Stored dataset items
———
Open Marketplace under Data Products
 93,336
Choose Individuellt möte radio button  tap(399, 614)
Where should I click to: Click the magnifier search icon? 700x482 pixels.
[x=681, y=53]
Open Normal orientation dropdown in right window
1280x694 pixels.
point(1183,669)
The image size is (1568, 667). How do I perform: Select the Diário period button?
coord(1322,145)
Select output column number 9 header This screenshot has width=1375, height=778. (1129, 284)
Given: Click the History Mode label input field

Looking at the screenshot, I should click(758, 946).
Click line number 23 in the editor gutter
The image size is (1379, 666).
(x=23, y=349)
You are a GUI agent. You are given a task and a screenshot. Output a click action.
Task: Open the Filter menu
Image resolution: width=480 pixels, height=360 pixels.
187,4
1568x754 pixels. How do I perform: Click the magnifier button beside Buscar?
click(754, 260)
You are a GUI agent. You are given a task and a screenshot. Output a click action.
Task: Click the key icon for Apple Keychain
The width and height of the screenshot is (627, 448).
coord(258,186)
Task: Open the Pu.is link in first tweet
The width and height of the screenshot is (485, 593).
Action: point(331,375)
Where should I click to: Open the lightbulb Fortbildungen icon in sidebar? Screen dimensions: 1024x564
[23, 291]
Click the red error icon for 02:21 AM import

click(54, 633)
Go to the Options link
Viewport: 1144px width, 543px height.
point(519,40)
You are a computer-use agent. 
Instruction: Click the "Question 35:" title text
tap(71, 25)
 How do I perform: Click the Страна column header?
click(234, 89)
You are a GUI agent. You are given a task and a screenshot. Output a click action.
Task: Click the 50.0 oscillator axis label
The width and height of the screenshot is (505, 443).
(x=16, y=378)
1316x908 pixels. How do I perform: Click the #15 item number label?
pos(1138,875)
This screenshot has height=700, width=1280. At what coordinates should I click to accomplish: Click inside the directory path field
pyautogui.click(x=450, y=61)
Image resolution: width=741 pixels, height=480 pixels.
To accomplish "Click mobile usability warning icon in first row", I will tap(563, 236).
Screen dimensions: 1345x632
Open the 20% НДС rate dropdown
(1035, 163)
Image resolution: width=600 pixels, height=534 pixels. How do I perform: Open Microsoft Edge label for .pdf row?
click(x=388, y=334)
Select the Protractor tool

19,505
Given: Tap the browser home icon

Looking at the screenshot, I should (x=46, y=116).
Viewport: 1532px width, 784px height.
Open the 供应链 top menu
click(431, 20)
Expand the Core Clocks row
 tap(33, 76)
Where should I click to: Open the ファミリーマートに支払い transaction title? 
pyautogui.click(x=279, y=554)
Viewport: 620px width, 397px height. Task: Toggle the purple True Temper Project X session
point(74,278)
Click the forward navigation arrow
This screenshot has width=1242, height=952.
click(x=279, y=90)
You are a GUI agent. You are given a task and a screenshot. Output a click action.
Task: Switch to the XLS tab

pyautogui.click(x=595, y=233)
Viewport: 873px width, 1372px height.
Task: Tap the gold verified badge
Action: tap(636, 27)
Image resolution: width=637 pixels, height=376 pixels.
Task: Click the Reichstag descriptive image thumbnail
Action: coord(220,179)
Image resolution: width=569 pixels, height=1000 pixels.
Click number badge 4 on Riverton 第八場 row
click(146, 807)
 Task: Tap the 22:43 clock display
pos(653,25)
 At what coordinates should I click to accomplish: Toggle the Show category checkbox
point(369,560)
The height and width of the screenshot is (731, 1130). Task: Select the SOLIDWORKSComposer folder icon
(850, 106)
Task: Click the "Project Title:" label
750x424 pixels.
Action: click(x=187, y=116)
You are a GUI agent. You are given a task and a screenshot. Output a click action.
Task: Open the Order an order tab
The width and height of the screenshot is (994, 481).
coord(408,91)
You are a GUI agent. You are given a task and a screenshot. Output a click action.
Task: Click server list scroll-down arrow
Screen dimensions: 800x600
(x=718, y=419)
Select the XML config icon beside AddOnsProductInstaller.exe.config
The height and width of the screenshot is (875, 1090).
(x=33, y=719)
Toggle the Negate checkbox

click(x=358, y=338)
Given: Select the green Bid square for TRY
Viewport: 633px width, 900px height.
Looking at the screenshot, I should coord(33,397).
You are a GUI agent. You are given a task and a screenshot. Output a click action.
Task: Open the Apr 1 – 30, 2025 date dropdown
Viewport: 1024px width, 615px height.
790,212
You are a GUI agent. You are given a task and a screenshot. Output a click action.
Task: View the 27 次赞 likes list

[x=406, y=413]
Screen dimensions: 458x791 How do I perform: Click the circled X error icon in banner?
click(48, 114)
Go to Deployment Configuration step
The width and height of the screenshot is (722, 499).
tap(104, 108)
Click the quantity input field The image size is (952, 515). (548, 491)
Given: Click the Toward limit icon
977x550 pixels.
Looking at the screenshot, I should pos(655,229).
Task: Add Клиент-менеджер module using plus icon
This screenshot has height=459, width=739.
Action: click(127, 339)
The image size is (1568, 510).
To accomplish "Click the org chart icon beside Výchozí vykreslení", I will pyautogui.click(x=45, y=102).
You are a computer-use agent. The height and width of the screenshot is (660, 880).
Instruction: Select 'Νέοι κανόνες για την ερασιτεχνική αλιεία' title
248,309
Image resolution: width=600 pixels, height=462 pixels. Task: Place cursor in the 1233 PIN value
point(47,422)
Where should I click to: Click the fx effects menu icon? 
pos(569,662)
———
* **EXERCISE DIRECTIONS**
Lines from the records above that hold "computer" are the ones to list.

* **WRITTEN ANSWER**
You are a computer-use agent. 
You are a computer-use agent. The height and width of the screenshot is (660, 880).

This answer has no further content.